先輩の特定看護師・浅野さん 天城町北中で職業講話

災害医療支援の体験談も交えた職業講話で後輩らにエールを送った浅野京香さん=14日、天城町北中で

「今の積み重ねが将来の力に…」
被災地での医療支援も説明

 【徳之島】天城町立北中学校(棈松義幸校長、生徒数76人)で14日、「夢講話」(キャリア教育講演会)があり、同校卒業生で徳之島徳洲会病院の特定看護師・浅野京香さん(35)が講師を務めた。「いつかはこの島で~看護師としての夢と挑戦~」と題し、自身の歩んできた看護の道や災害医療支援の現場経験を語り、「夢は決まっていなくても大丈夫。今の積み重ねが将来の力になる」と後輩たちにメッセージを送った。

 浅野さんは北中時代、バレーボール部主将や生徒会活動に励み、当時は獣医師に関心を持っていたという。看護師を志したのは高校卒業時で、同じく看護師である母の影響を受け、県内の専門学校へ進学。卒業後は産婦人科勤務を経て、子育て環境を考え故郷・徳之島へ戻った。現在は、医師の指示のもと一定の医療行為を担う「特定看護師」の資格を生かし、褥瘡(じょくそう、床ずれ)処置や救急対応の指導など、島の医療を支えている。

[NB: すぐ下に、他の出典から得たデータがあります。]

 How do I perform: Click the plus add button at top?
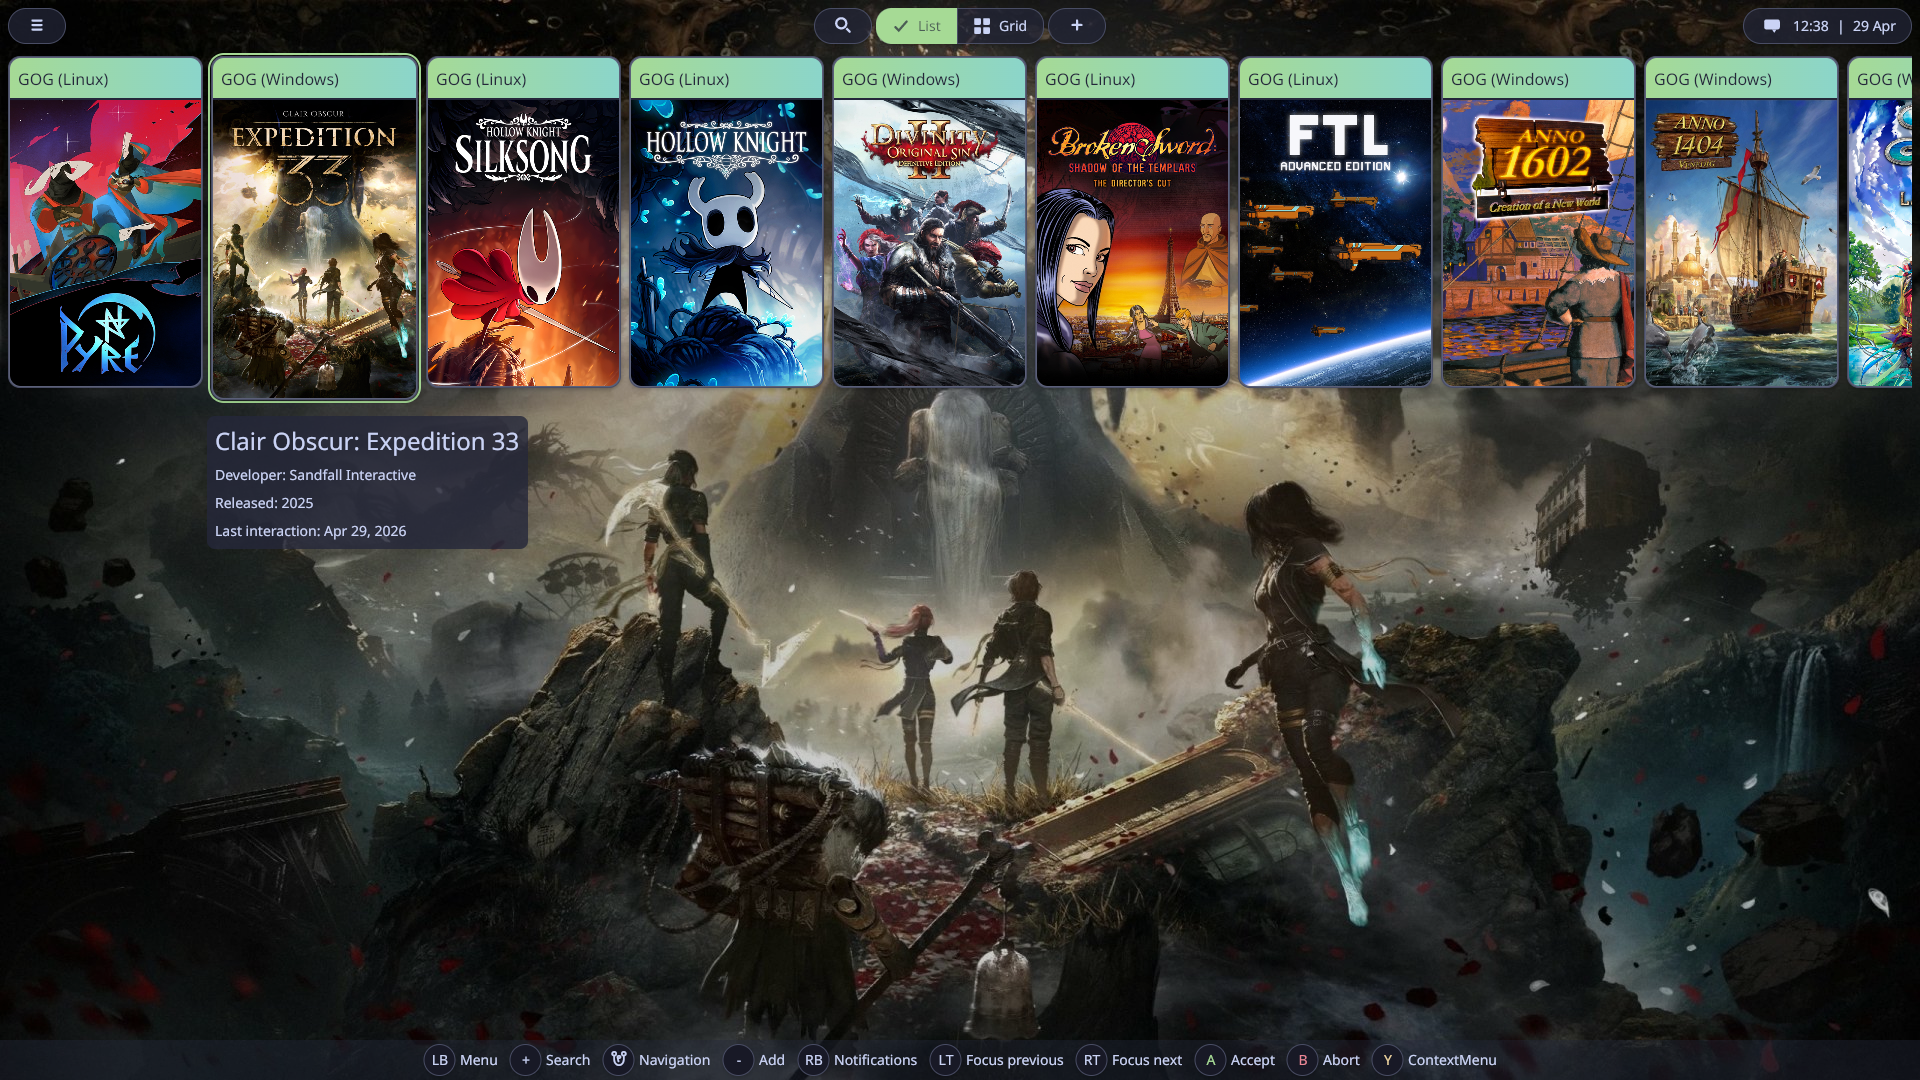(1076, 26)
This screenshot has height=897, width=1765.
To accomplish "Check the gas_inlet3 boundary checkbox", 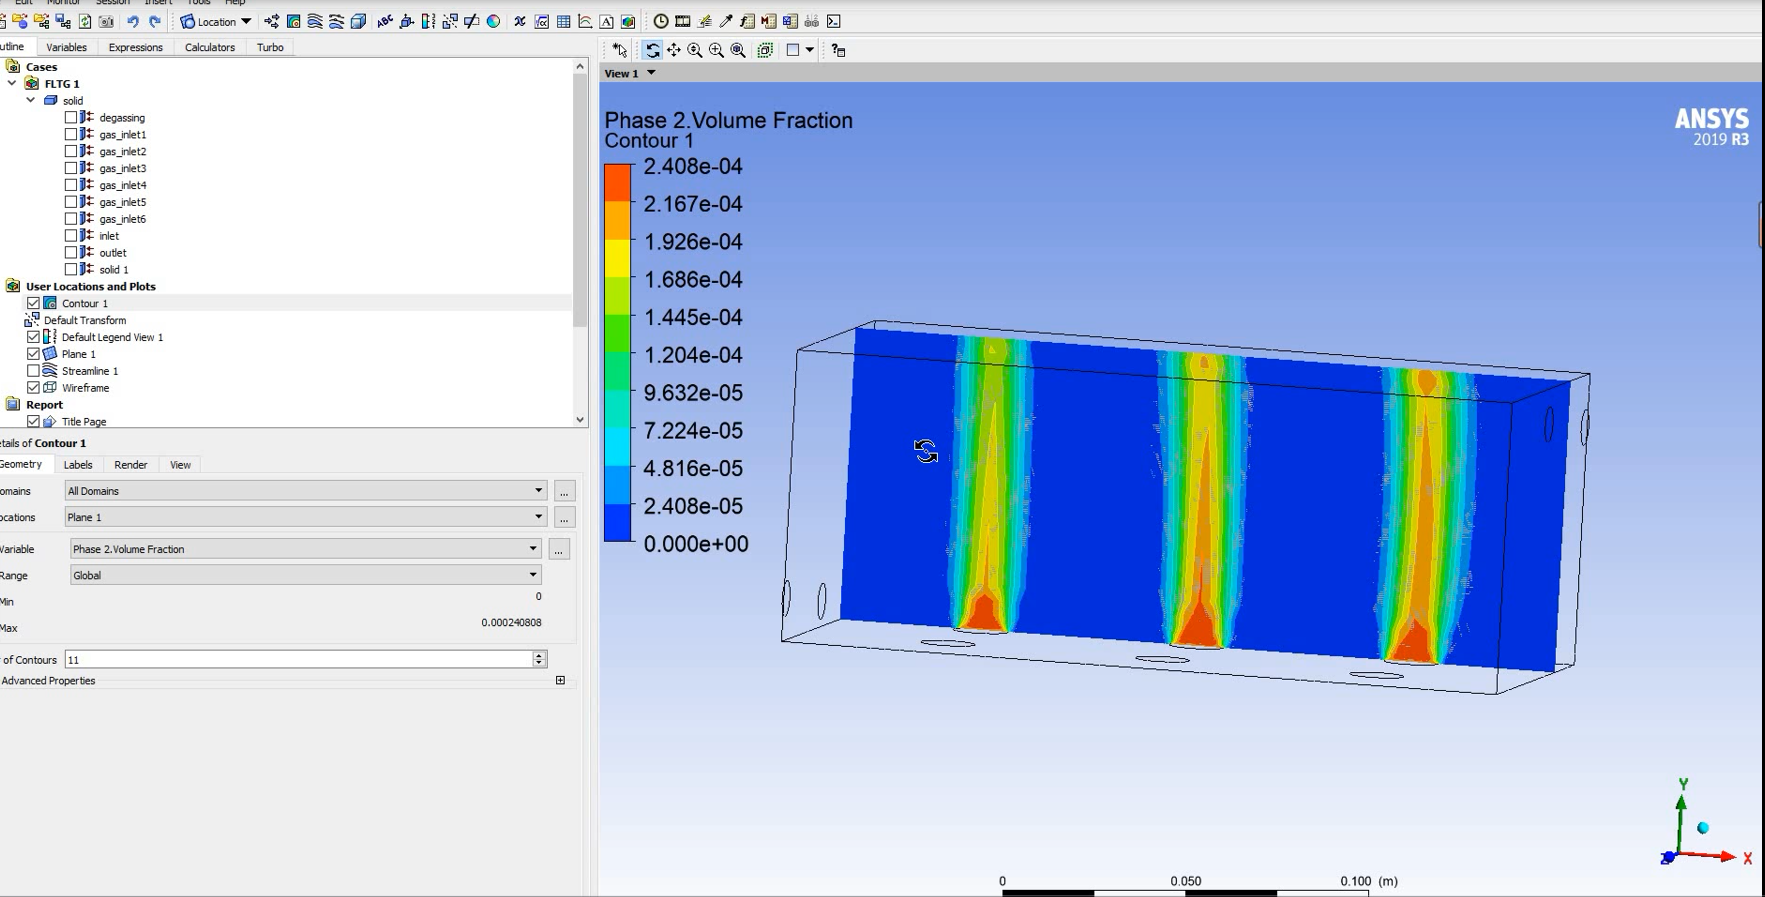I will pos(71,168).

 講話の後半では、浅野さん自身も参加する全国徳洲会グループ主体の災害医療支援NPO法人「TMAT(ティーマット)」の活動を紹介。「生命だけは平等だ」の理念のもと、国内外の被災地での医療支援の様子を映像とともに説明した。

 うち2024年元日に発生した能登半島地震被災地での体験では、「避難所で寝たきりの高齢者の皮膚状態が悪化していた。医療だけでなく、医師も参加しての栄養管理や清掃など、今できることを必死に行った」と振り返った。また、地元で開催のトライアスロンIN徳之島大会での救護活動にも触れ、競技中の死亡事故防止などにTMATと地域医療の連携の重要性を強調。また「災害発災時には中学生の力も地域の大きな支えになる。まずは掃除やあいさつなど、当たり前のことを大切にしてほしい」とも呼び掛けた。

 講話の締めくくりには、「夢は一つでなくてもいい。島を出ることがあっても、徳之島で育った経験は必ず力になる。故郷を誇りに思ってほしい」とエールを送った。

 後輩生徒の一人・松山希乃愛(きのあ)さん(1年)は、「困っている人を一生懸命助ける姿がとても印象的で、看護師の大変さと大切さを学んだ。私も目標の看護師を目指してがんばります」と話していた。